Over a 15-season career, Kuechenberg started in the franchise’s first four Super Bowls, made the Pro Bowl six times and was first or second team All-Pro three times.
In a statement released by the Dolphins on Sunday morning, Shula called Kuechenberg, “not only one of the best players I coached, but one of the toughest as well” and noted “Kooch” got called for holding only 15 times in 14 seasons of playing. (Kuechenberg’s final season was spent on injured reserve.) Shula also reiterated a call for Kuechenberg to be honored with the Pro Football Hall of Fame induction denied Kuechenberg for the 29 years of his eligibility.
The 1970s Dolphins offensive line was the first to the first to block for two 1,000-yard rushers in a single season (Mercury Morris and Larry Csonka on the 17-0 1972 Dolphins Super Bowl champions).

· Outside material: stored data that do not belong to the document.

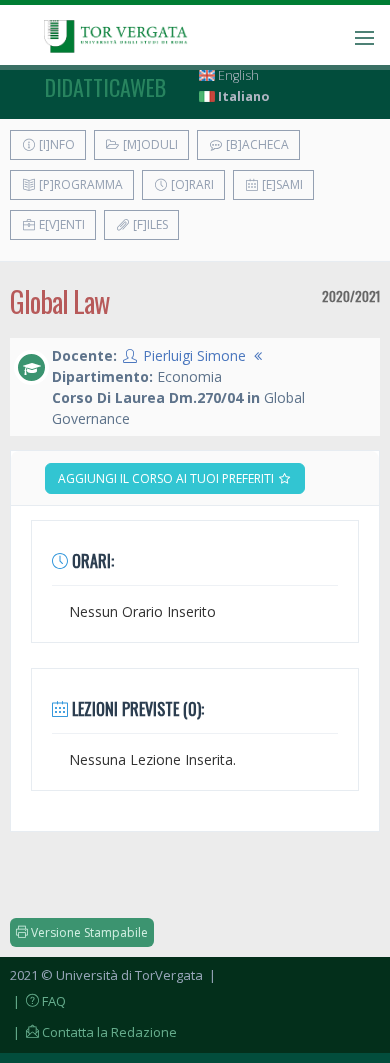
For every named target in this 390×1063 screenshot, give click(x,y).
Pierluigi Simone (194, 355)
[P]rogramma (79, 184)
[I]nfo (55, 144)
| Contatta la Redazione (93, 1032)
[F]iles (149, 224)
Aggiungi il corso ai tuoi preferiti (167, 478)
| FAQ (38, 1001)
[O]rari (191, 184)
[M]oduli (149, 144)
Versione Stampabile (88, 932)
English (237, 75)
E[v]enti (60, 224)
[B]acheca (256, 144)
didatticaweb (105, 87)
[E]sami (281, 184)
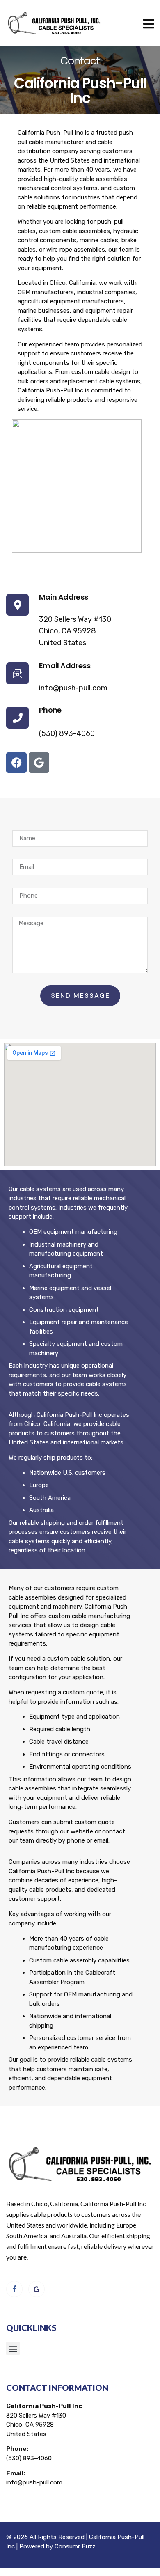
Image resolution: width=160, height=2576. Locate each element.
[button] (13, 2348)
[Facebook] (16, 762)
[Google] (39, 762)
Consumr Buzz (75, 2546)
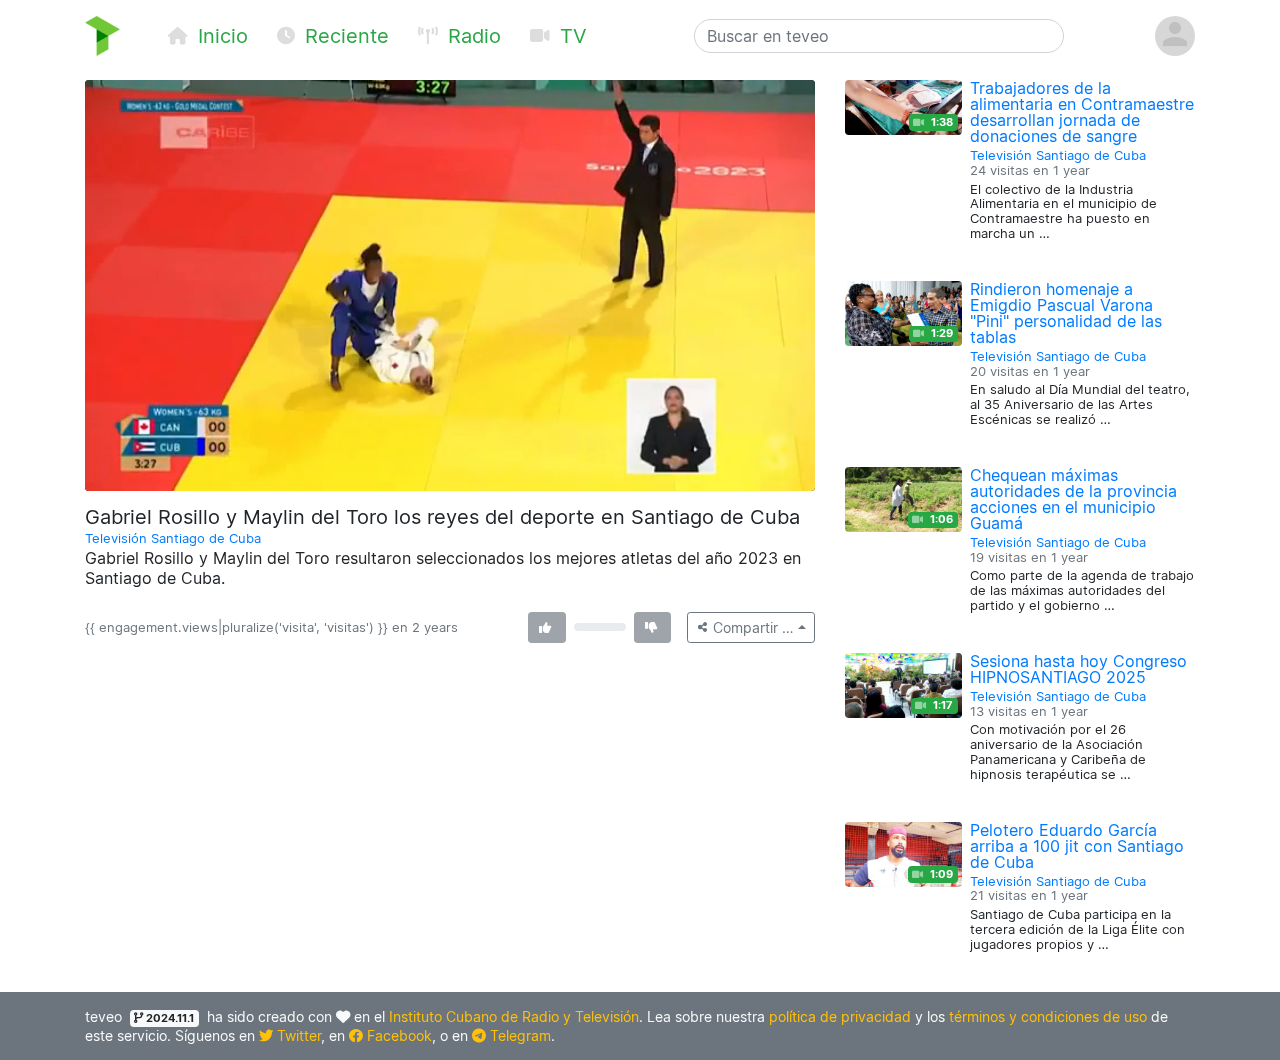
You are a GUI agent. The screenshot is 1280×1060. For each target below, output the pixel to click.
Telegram (518, 1035)
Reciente (344, 36)
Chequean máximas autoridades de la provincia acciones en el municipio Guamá (1073, 499)
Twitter (297, 1035)
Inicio (220, 36)
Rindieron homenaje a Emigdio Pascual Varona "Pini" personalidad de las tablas (1066, 313)
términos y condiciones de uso (1048, 1016)
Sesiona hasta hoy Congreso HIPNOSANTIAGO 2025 (1078, 669)
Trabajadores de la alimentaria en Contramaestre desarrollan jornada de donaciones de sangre (1082, 112)
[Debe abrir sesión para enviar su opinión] (546, 627)
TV (570, 36)
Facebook (397, 1035)
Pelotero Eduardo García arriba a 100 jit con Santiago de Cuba (1077, 846)
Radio (471, 36)
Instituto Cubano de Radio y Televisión (514, 1016)
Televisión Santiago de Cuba (173, 538)
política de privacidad (840, 1016)
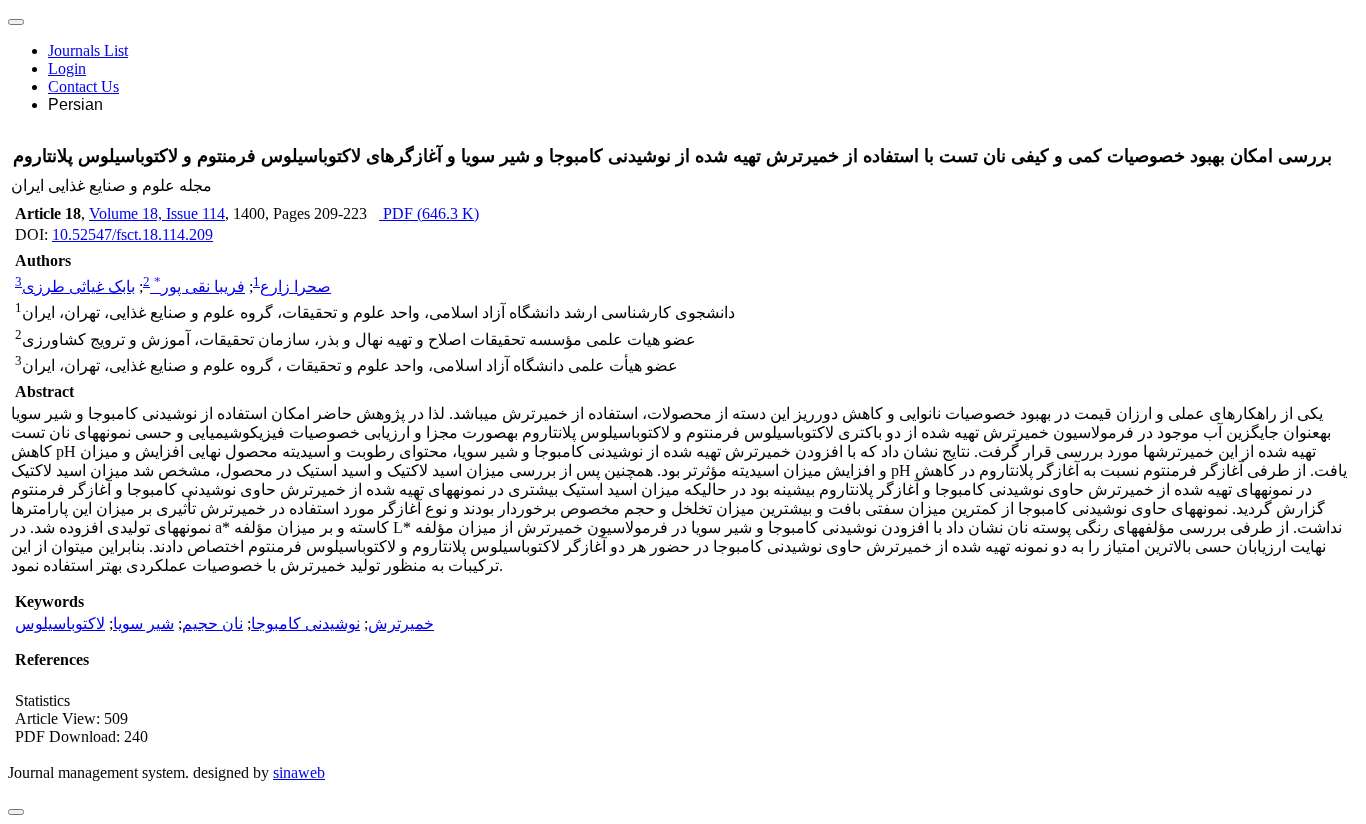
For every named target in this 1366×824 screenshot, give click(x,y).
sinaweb (299, 772)
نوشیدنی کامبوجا (305, 623)
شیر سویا (143, 623)
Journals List (88, 50)
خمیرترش (401, 623)
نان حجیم (212, 623)
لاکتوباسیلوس (60, 623)
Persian (75, 104)
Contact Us (83, 86)
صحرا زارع (295, 286)
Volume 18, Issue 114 (157, 213)
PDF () (429, 213)
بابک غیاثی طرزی (78, 286)
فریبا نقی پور (199, 286)
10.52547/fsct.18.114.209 (132, 234)
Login (67, 68)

The following season, the line so completely dominated in the 1973 playoffs, the Dolphins threw only 13 passes combined while winning the AFC championship and Super Bowl, each by 17 points.
Kuechenberg’s death came one day short of the 45th anniversary of what’s arguably the greatest performance by an offensive line in a Super Bowl. Exactly 45 years before Sunday, the Dolphins mauled the Minnesota Vikings 24-7 in Super Bowl 8 with an overwhelming rushing performance that required quarterback Bob Griese to throw only seven passes all day.
Despite playing with a broken arm, Kuechenberg owned Vikings defensive tackle Alan Page, then considered one of the NFL’s top two defensive tackles along with Pittsburgh’s “Mean Joe” Greene. Fullback Csonka trucked the Vikings for 145 yards. The Dolphins took a 14-0 lead after two possessions and rumbled home.
In a nod to the Dolphins’ offensive line’s performance, NFL Films official Super Bowl 8 highlight film actually focused on the line’s blocking schemes.
From that line, Pro Football Hall of Fame selectors picked Little and Langer for induction while repeatedly rejecting Kuechenberg at either the finalist or semifinalist level. That became a source of humor for some journalists, grumpiness from Kuechenberg and disgust from some former teammates and opponents.
“Kooch, along with Larry Little and Jim Langer, were the three biggest reasons for my development and many others as better players,” former Dolphins nose tackle Bob Baumhower said. “They were absolutely the best interior offensive line in the NFL. Kooch was a tough, talented and smart leader playing offensive guard. After practicing against Kooch every day, playing in the games was a picnic.”
When longtime pro football writer Paul Zimmerman talked to several coaches and players for a 1981 Sports Illustrated story on still-active New England Patriots’ guard John Hannah possibly being the best offensive lineman ever, he reached out to Shula:
“Don Shula, who coached [1950s Colts Hall of Famer Jim] Parker for five years and has coached against Hannah for eight, gives Parker a slight edge, but then he whispers, ‘Don’t forget about our own guy, Bob Kuechenberg,’ ” Zimmerman said.